Cleaning up an Old Saw Blade

It’s been slim pickings buying antique tools the past few months. So much so, I had to close my eBay store and just list things when I had a few tools to sell.

Scrounging around my shelves in my workshop, I found an old miter saw I bought at one time but completely forgot about. It was in pretty rough shape when I bought it but the price was right. Being out of inventory, I figured it would be a good time to clean it up

If you know me, you know I like dipping old rusty tools imto a ctric acid bath for a few hours.

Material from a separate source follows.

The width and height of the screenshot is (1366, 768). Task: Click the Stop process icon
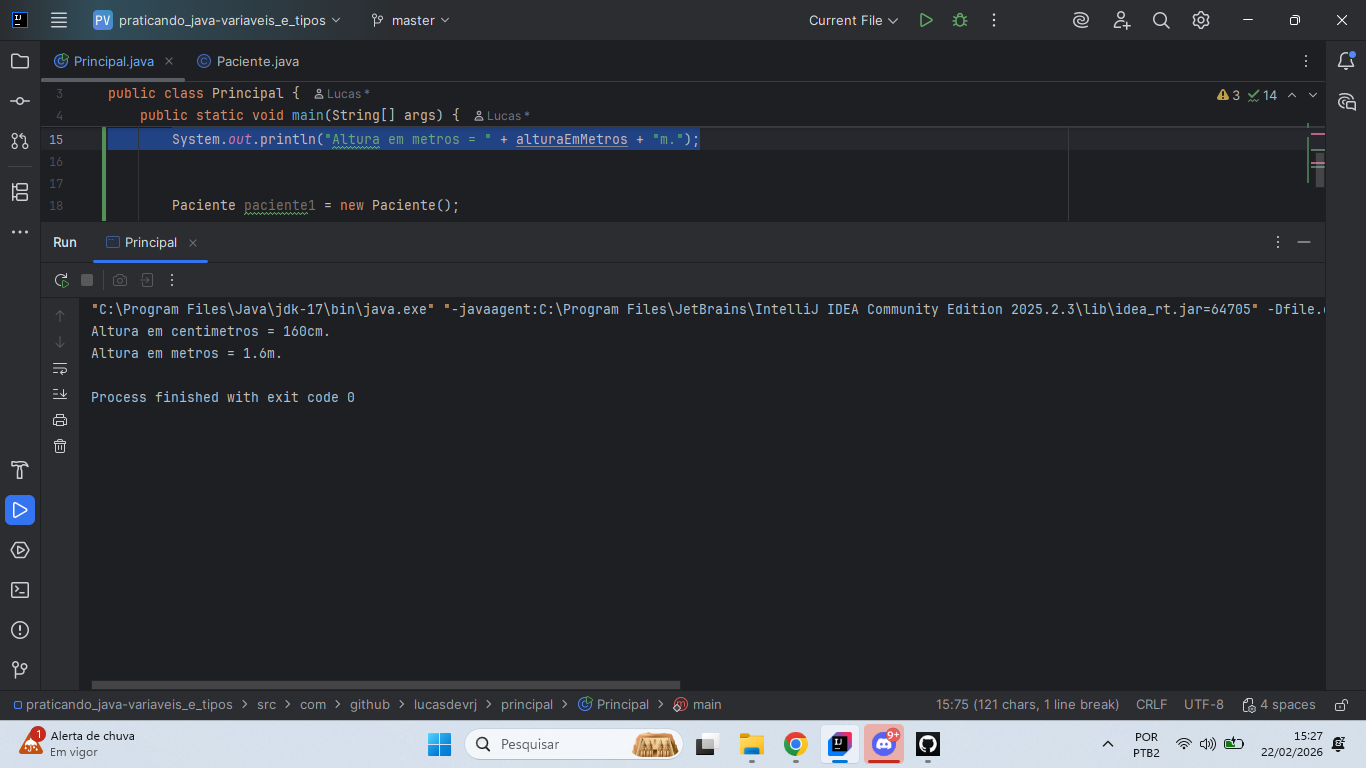coord(87,281)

The process works great on old cast iron plane beds but when I try it on saw blades, it turns the steel really dark.

I heard about guys who scrunch up a piece of aluminum foil and use mag wheel polish to buff out the rust using nothing but elbow grease. I have tried this method on previous saws and have enjoyed the outcome so much that I no longer dip my saw blades in citric acid.

I started with a piece of aluminum foil but the blade was so tarnished and rusty, that I decided to use a scotch brite pad instead. It took a lot of elbow grease, but I was happy with the outcome after a few days of scrubbing.

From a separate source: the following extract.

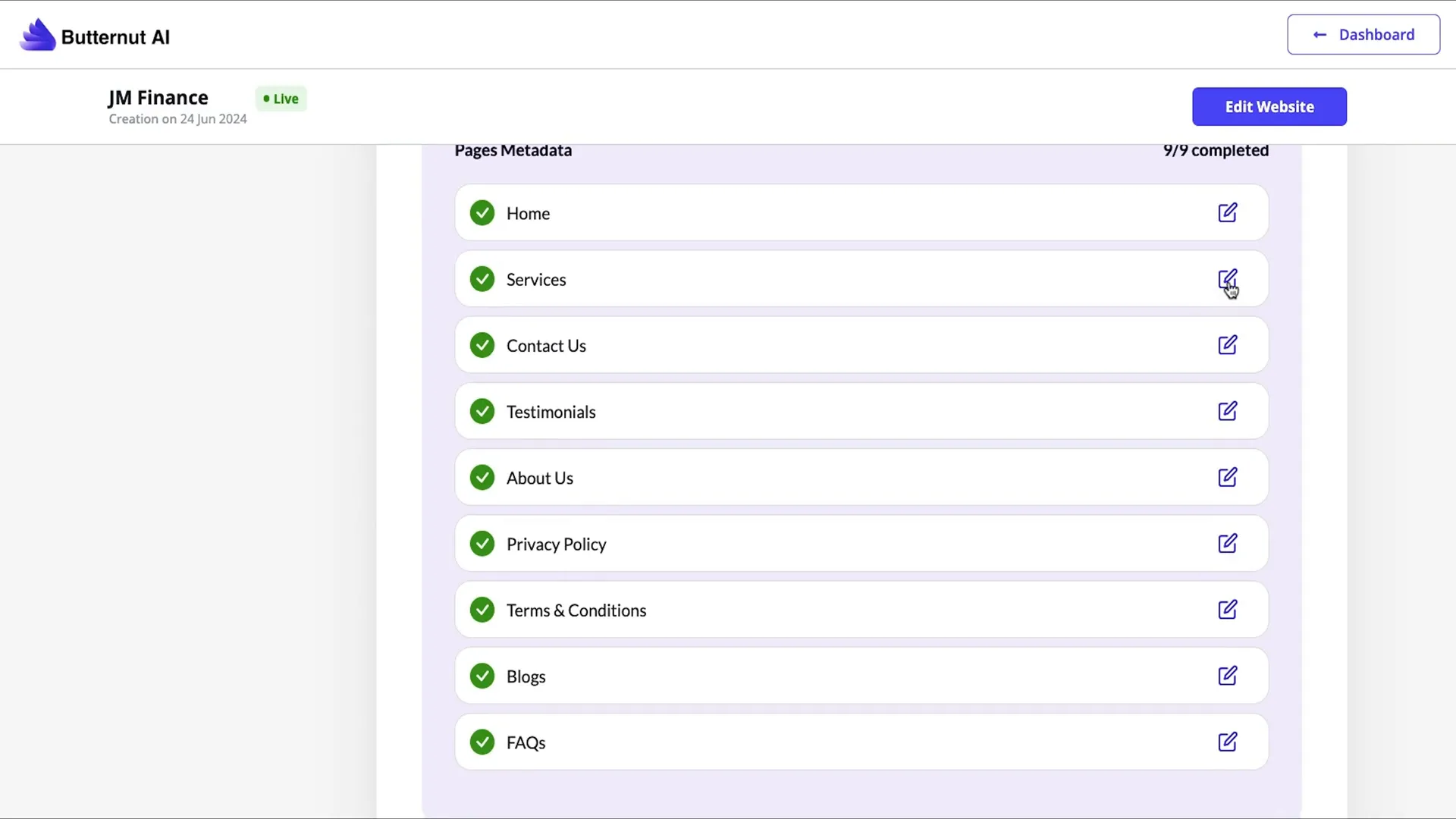Image resolution: width=1456 pixels, height=819 pixels.
Task: Click the edit icon for Home page
Action: coord(1227,212)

You can see the etching was saved using the mag + aluminum polish. Sometimes when you use sandpaper to remove rust on saw blades, you lose the etching as well. You can also see the oxidation on the blade from all the rust.

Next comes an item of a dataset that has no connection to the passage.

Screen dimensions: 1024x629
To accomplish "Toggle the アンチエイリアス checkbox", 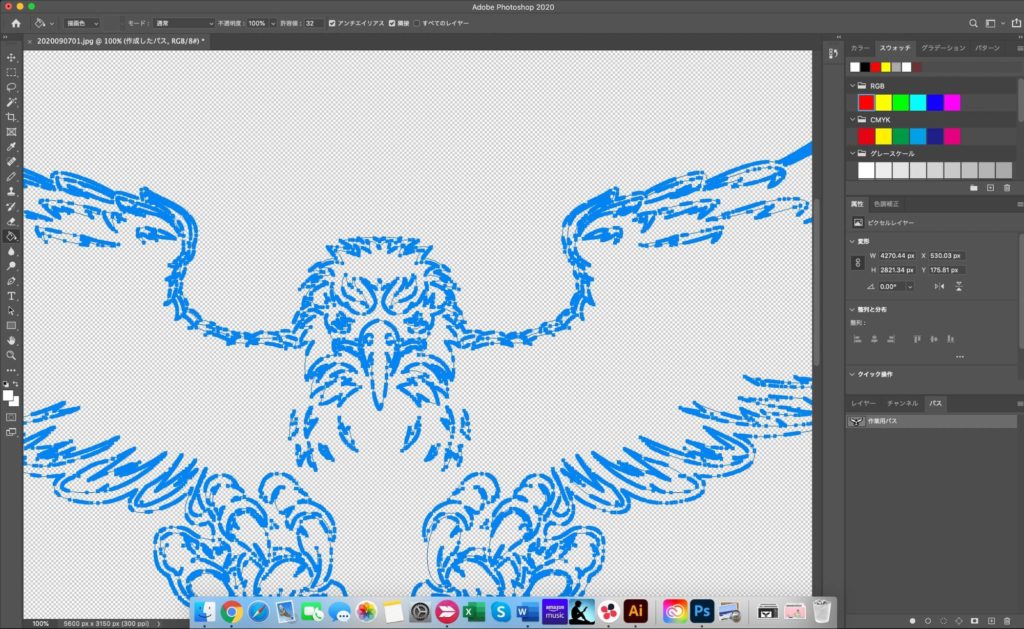I will (333, 23).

When I bought the saw, I thought it was a Disston but it turned out to be a Simonds saw for a Millers Falls Langdon Mitre Box. Turned out to be a nice find.

The handle was already in nice shape. All I had to do was remove the old cracked lacquer finish with paint removal gel and buff it with steel wool. Then I applied a few coats of shellac to it.

The saw cleaned up nicely and is ready to be put back to use. Just needs a quick sharpening.